→ **WHAT YOU WILL DO**
Extract the lines from the very first one through the line containing "Action: [x=156, y=53]", that line included, and reproduce each one unchanged.

→ **TASK DATA**
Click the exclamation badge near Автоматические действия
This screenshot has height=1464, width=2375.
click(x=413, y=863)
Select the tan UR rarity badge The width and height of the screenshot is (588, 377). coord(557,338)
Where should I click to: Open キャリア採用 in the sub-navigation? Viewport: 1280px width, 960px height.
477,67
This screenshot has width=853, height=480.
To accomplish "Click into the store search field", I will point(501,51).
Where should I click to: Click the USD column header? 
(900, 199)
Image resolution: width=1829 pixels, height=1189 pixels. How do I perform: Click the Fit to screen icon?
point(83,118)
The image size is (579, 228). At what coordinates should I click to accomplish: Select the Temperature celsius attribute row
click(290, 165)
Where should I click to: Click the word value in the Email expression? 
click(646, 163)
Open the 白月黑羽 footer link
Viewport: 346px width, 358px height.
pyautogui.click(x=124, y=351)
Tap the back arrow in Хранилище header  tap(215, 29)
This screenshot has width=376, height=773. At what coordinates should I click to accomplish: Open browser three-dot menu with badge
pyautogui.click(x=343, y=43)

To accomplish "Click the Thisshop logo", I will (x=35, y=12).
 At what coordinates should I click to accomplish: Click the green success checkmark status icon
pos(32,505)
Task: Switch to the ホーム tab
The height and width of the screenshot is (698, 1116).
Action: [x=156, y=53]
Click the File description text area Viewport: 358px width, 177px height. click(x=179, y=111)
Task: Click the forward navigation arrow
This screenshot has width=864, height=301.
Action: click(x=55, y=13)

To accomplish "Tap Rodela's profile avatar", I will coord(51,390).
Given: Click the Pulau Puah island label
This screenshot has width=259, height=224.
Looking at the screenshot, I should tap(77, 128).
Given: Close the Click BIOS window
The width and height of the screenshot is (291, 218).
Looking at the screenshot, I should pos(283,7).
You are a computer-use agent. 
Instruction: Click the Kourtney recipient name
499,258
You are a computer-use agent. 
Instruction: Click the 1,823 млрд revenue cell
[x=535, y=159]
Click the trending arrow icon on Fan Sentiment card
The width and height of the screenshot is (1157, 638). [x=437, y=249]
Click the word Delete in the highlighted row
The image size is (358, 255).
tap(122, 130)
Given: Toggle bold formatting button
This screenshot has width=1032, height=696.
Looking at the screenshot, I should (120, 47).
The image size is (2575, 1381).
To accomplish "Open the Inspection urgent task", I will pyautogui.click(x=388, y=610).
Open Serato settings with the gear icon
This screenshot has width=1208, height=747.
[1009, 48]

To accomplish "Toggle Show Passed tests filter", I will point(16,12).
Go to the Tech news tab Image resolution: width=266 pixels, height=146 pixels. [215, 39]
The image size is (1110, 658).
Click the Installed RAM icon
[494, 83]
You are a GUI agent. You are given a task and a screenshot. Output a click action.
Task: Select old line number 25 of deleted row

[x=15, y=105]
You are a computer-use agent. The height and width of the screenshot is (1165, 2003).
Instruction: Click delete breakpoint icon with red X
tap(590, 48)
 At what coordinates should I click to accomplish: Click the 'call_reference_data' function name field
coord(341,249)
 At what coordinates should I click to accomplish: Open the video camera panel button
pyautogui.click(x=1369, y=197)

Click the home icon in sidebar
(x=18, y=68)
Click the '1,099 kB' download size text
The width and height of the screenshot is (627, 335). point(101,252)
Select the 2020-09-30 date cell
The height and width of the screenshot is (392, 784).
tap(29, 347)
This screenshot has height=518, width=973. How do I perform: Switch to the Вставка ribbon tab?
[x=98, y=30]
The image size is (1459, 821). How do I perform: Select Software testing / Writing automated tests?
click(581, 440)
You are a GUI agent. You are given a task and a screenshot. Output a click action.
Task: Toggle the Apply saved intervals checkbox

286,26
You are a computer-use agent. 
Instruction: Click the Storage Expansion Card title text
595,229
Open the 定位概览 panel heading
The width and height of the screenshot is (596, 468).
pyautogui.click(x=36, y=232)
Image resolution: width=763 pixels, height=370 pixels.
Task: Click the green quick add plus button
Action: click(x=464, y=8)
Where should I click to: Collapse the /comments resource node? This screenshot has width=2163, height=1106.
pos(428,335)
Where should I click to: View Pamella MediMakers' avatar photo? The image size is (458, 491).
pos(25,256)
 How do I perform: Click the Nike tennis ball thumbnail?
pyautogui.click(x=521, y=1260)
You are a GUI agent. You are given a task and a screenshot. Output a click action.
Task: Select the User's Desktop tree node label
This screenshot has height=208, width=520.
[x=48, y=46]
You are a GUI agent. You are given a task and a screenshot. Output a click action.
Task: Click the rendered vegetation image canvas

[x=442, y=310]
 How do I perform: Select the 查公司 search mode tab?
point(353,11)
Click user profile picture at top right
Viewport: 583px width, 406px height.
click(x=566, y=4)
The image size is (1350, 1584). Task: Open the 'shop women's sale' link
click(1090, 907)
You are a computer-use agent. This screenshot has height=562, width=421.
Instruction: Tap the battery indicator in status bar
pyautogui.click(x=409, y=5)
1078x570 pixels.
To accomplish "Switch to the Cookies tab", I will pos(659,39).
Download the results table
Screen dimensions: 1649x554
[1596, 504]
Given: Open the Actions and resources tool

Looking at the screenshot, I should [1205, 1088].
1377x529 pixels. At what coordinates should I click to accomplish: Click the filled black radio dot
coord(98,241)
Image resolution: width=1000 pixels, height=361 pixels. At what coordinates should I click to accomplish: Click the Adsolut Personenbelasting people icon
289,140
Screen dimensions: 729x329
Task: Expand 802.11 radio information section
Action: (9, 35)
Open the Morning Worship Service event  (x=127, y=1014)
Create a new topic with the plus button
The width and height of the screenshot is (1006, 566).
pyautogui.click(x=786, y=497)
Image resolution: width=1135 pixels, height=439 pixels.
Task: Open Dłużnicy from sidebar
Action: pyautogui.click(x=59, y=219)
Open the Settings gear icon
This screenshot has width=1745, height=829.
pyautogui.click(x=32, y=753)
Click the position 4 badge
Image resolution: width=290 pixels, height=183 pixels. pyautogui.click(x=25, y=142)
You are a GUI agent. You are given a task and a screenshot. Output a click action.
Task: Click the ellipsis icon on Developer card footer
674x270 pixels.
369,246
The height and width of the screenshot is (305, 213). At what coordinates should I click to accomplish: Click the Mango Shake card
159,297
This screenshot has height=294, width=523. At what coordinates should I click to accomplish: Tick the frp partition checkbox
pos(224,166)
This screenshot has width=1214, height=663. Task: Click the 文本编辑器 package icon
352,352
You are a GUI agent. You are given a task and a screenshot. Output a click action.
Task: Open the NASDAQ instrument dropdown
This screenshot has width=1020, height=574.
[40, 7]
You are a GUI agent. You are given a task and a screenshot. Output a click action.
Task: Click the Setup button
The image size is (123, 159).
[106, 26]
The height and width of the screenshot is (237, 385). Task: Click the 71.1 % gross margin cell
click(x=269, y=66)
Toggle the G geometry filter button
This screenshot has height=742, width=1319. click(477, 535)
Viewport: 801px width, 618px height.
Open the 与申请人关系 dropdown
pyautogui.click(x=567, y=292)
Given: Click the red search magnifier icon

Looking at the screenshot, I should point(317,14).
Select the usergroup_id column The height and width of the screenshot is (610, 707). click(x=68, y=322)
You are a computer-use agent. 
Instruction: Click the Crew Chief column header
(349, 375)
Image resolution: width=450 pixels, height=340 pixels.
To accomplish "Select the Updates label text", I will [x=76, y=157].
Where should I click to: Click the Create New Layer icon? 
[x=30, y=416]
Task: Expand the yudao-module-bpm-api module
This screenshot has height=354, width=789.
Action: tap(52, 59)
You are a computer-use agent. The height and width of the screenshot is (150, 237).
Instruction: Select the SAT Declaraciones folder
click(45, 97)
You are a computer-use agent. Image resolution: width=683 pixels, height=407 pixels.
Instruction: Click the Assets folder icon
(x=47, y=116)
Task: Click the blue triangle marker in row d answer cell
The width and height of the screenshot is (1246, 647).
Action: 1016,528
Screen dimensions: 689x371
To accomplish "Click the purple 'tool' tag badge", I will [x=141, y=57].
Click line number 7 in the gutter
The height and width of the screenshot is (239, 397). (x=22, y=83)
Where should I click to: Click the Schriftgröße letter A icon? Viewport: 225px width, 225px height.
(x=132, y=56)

→ **RESULT OF THE EXERCISE**
Click the exclamation badge near Автоматические действия
This screenshot has height=1464, width=2375.
click(x=413, y=863)
Select the tan UR rarity badge The width and height of the screenshot is (588, 377). coord(557,338)
Where should I click to: Open キャリア採用 in the sub-navigation? Viewport: 1280px width, 960px height.
477,67
This screenshot has width=853, height=480.
To accomplish "Click into the store search field", I will point(501,51).
Where should I click to: Click the USD column header? 
(900, 199)
Image resolution: width=1829 pixels, height=1189 pixels. How do I perform: Click the Fit to screen icon?
point(83,118)
The image size is (579, 228). At what coordinates should I click to accomplish: Select the Temperature celsius attribute row
click(290, 165)
Where should I click to: Click the word value in the Email expression? 
click(646, 163)
Open the 白月黑羽 footer link
Viewport: 346px width, 358px height.
pyautogui.click(x=124, y=351)
Tap the back arrow in Хранилище header  tap(215, 29)
This screenshot has width=376, height=773. At what coordinates should I click to accomplish: Open browser three-dot menu with badge
pyautogui.click(x=343, y=43)

To accomplish "Click the Thisshop logo", I will (x=35, y=12).
 At what coordinates should I click to accomplish: Click the green success checkmark status icon
pos(32,505)
Task: Switch to the ホーム tab
The height and width of the screenshot is (698, 1116).
Action: [x=156, y=53]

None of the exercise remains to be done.